**Dataset excerpts:**

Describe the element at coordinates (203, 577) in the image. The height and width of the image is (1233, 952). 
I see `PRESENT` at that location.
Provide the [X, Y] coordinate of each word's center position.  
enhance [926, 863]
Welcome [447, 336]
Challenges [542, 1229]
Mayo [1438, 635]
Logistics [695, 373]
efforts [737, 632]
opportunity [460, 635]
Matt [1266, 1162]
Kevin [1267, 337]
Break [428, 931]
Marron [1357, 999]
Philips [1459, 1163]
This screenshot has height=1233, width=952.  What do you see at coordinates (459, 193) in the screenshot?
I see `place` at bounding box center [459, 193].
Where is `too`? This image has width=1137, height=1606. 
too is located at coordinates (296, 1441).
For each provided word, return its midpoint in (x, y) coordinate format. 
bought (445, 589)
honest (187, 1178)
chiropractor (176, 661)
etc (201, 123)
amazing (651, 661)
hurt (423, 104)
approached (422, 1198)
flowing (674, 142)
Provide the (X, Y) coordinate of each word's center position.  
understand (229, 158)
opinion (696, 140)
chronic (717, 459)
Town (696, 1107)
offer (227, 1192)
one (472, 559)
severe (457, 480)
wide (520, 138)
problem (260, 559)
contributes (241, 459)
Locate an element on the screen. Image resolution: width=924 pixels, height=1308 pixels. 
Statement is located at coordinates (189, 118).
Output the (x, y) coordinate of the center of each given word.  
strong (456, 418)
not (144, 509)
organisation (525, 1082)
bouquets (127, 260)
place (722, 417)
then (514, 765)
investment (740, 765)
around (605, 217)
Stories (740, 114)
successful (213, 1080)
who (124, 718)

**Stated exercise:** Reproduce all of the entries above verbatim, without altering any line.

**Response:**
Describe the element at coordinates (203, 577) in the image. The height and width of the image is (1233, 952). 
I see `PRESENT` at that location.
Provide the [X, Y] coordinate of each word's center position.  
enhance [926, 863]
Welcome [447, 336]
Challenges [542, 1229]
Mayo [1438, 635]
Logistics [695, 373]
efforts [737, 632]
opportunity [460, 635]
Matt [1266, 1162]
Kevin [1267, 337]
Break [428, 931]
Marron [1357, 999]
Philips [1459, 1163]
This screenshot has height=1233, width=952.  What do you see at coordinates (459, 193) in the screenshot?
I see `place` at bounding box center [459, 193].
Where is `too`? This image has width=1137, height=1606. 
too is located at coordinates (296, 1441).
For each provided word, return its midpoint in (x, y) coordinate format. 
bought (445, 589)
honest (187, 1178)
chiropractor (176, 661)
etc (201, 123)
amazing (651, 661)
hurt (423, 104)
approached (422, 1198)
flowing (674, 142)
Provide the (X, Y) coordinate of each word's center position.  
understand (229, 158)
opinion (696, 140)
chronic (717, 459)
Town (696, 1107)
offer (227, 1192)
one (472, 559)
severe (457, 480)
wide (520, 138)
problem (260, 559)
contributes (241, 459)
Locate an element on the screen. Image resolution: width=924 pixels, height=1308 pixels. 
Statement is located at coordinates (189, 118).
Output the (x, y) coordinate of the center of each given word.  
strong (456, 418)
not (144, 509)
organisation (525, 1082)
bouquets (127, 260)
place (722, 417)
then (514, 765)
investment (740, 765)
around (605, 217)
Stories (740, 114)
successful (213, 1080)
who (124, 718)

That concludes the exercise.